▸ **Given passage**:
* begin *
The present invention relates to the improvement of the load capability and rigidity of a linear guide assembly which receives loads through a number of balls which circulate, while rolling, in ball rolling passages extending through the guide rail and the slider slidable on the guide rail.
An example of this type of the linear guide assembly is disclosed in a Japanese Utility Model Examined Publication No. Hei. 6-646. In the disclosed linear guide assembly, at least three rows of ball rolling grooves, or upper, medium and lower ball rolling grooves, are formed in each side of a guide rail. A slider, which is slidable on the guide rail, has legs extending along both sides of the guide rail. Each of the legs of the slider includes ball rolling grooves respectively disposed in opposition to the ball rolling grooves of the guide rail, and ball circulating passages parallel to the ball rolling grooves thereof. A number of balls are put in the ball circulating passages. With movement of the slider, the balls circulate through the ball circulating passages while rolling therein. As shown in FIGS. 1(a) and 1(b), each of balls B contacts, at two points (T1 and T2), with the surface of a ball rolling groove of a guide rail 1 and the surface of a ball rolling groove of a slider 2, which is disposed so as to face the corresponding ball rolling groove of the guide rail 1.
Prolonged lines L1 to L3 each connecting the contact points T1 and T2 are converged at intersection points O1 and O2, located inside the guide rail 1.
* end *
▸ **Available data**:
* begin *
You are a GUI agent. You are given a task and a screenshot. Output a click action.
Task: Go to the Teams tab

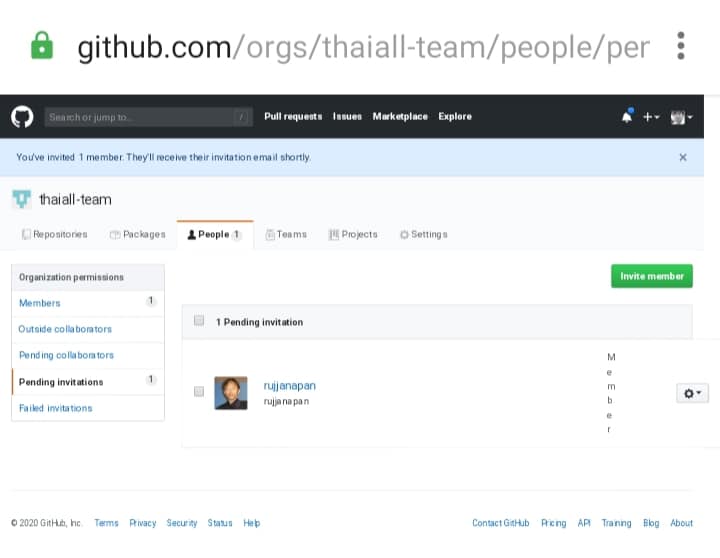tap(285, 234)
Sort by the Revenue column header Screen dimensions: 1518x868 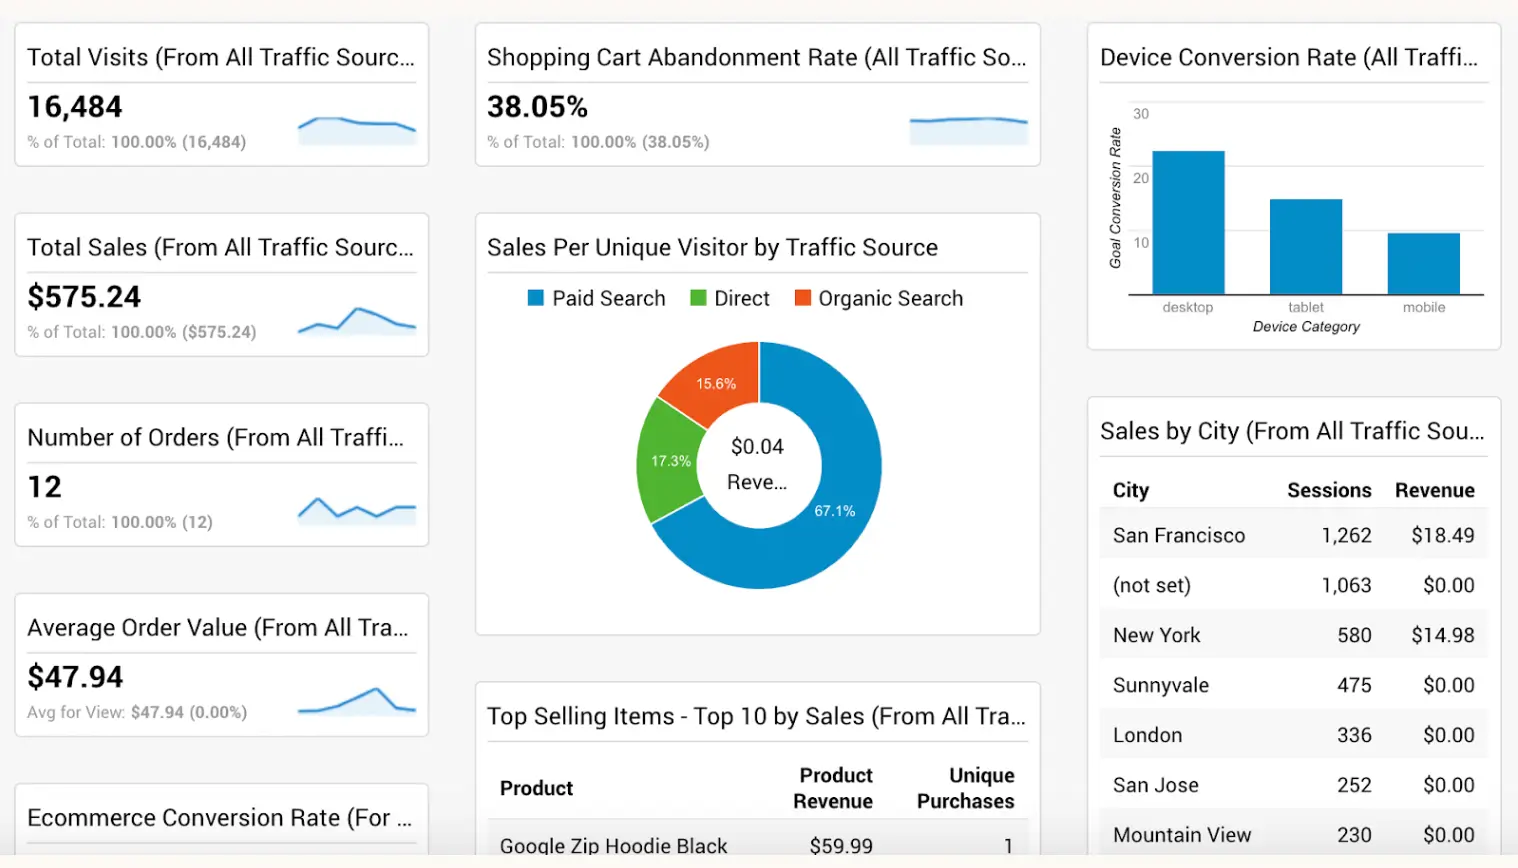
* end *
▸ **Exercise goal**:
Update the linear guide description, starting at "The present invention" and ending at "on the guide rail.", so that "load capacity" replaces "load capability". The data has nothing to do with the linear guide description.

▸ **Task solution**:
The present invention relates to the improvement of the load capacity and rigidity of a linear guide assembly which receives loads through a number of balls which circulate, while rolling, in ball rolling passages extending through the guide rail and the slider slidable on the guide rail.